Обидно Настеньке, если в самом деле старшая сестра перехватила писарька. Ну, ничего-ничего. Придет случай — ослепнет. Есть уже чем слепить, когда ей пятнадцатый идет.
Настя смотрелась в большое настенное зеркало, изгибала длинную белую шею, и в зеркале охорашивалась молоденькая белая лебедушка.
Не уйдешь, золотой селезень. Не разглядел ты еще Настеньки… А как разглядишь ее и… И обескрылеешь на всю жизнь.
VII
Самые длинные декабрьские ночи укоротились святками. От двадцать пятого декабря — начала рождественских праздников — и до шестого января — крещения господня — две недели длятся зимние праздники. Праздновали кто как умел.

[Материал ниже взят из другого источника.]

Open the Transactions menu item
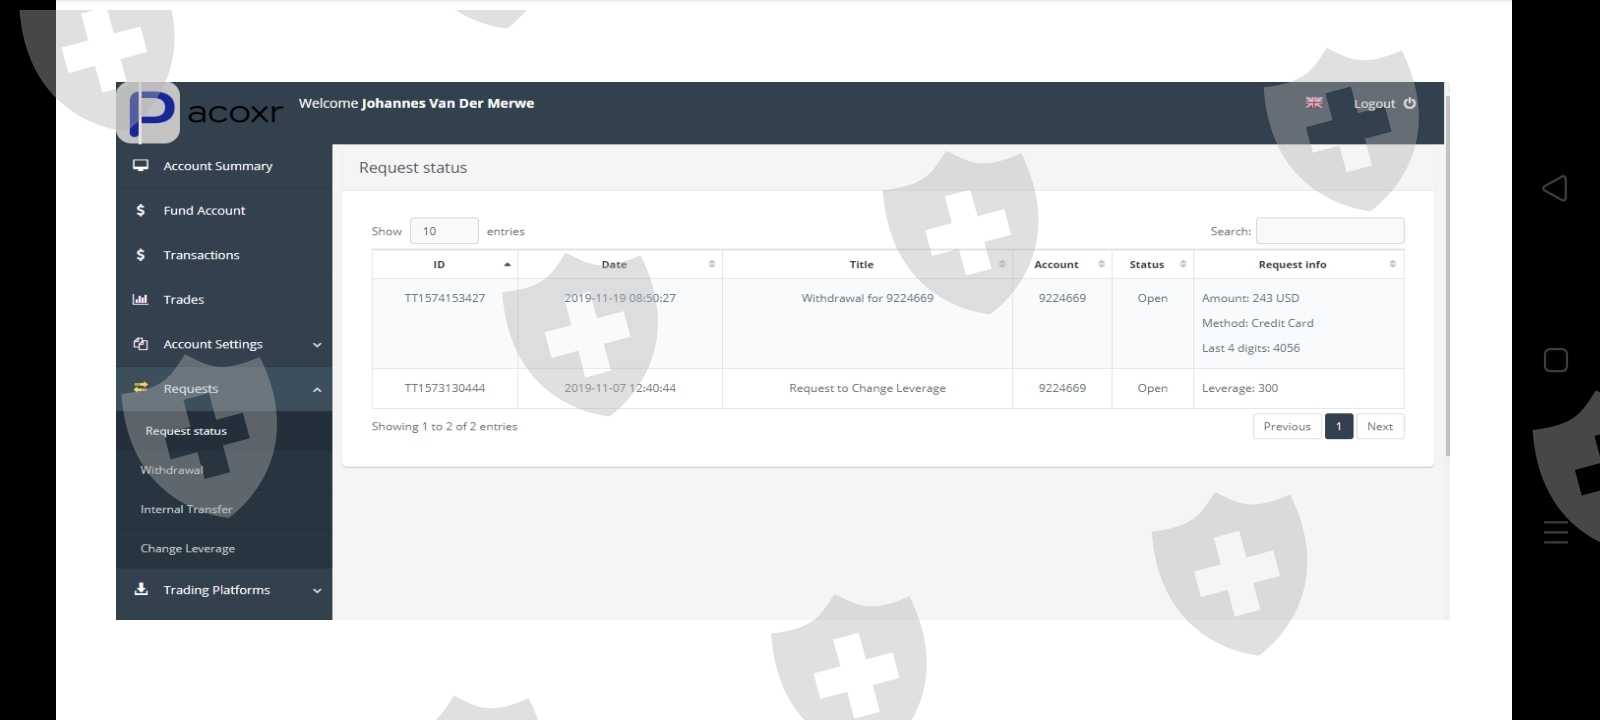Image resolution: width=1600 pixels, height=720 pixels. pos(201,255)
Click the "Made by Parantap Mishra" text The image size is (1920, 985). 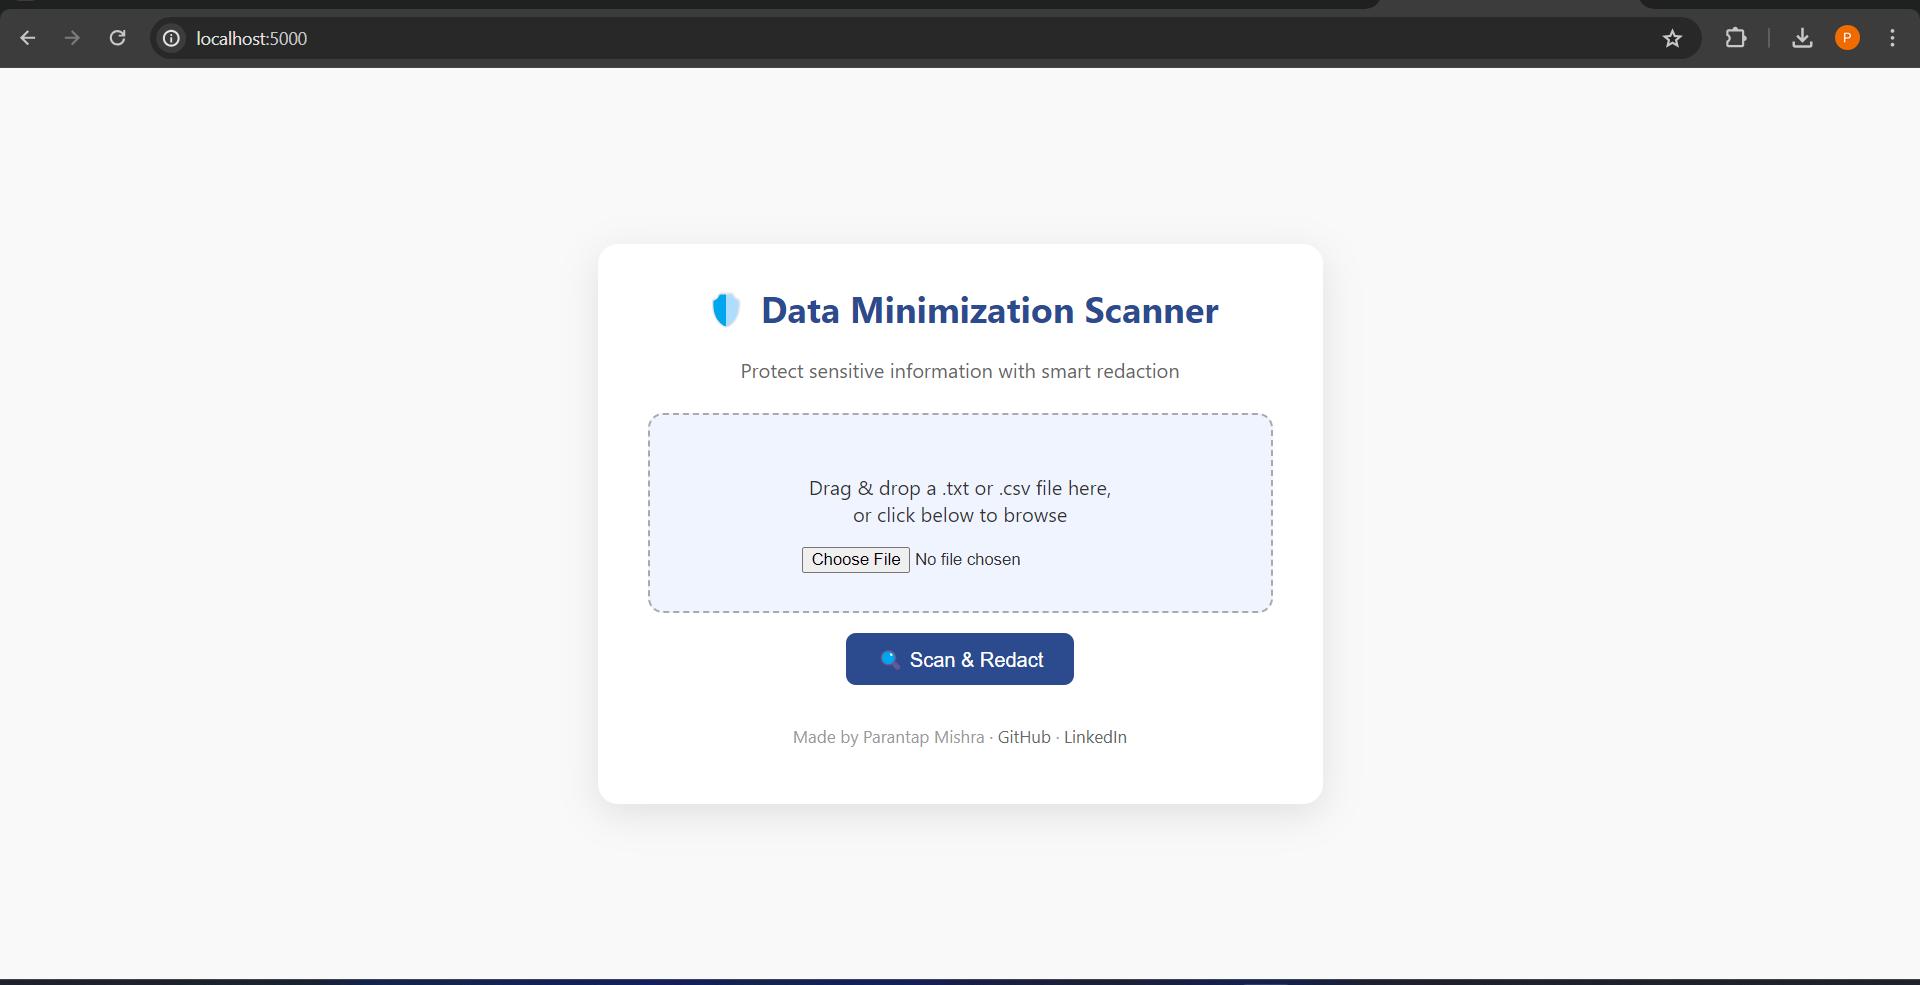888,737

Смолокуровы не оставляли и дня пустым. То гости, то сами в гости. То столы для пожилых, то пляска для молодых, то сумерничанья с гаданьями, с колдовством, с приводом слепой сказительницы страшных былей, озорных небылей. А Новый год? Как можно не встретить его в кругу своих и не отведать тридцать три кушанья, пока он через снега не пройдет из города Читы через Ново-Николаевск и далее мимо Татарска. И как можно не испить хорошего, чистого первача, привезенного издалека толковыми винокурами. В стопке горит, в брюхе гаснет.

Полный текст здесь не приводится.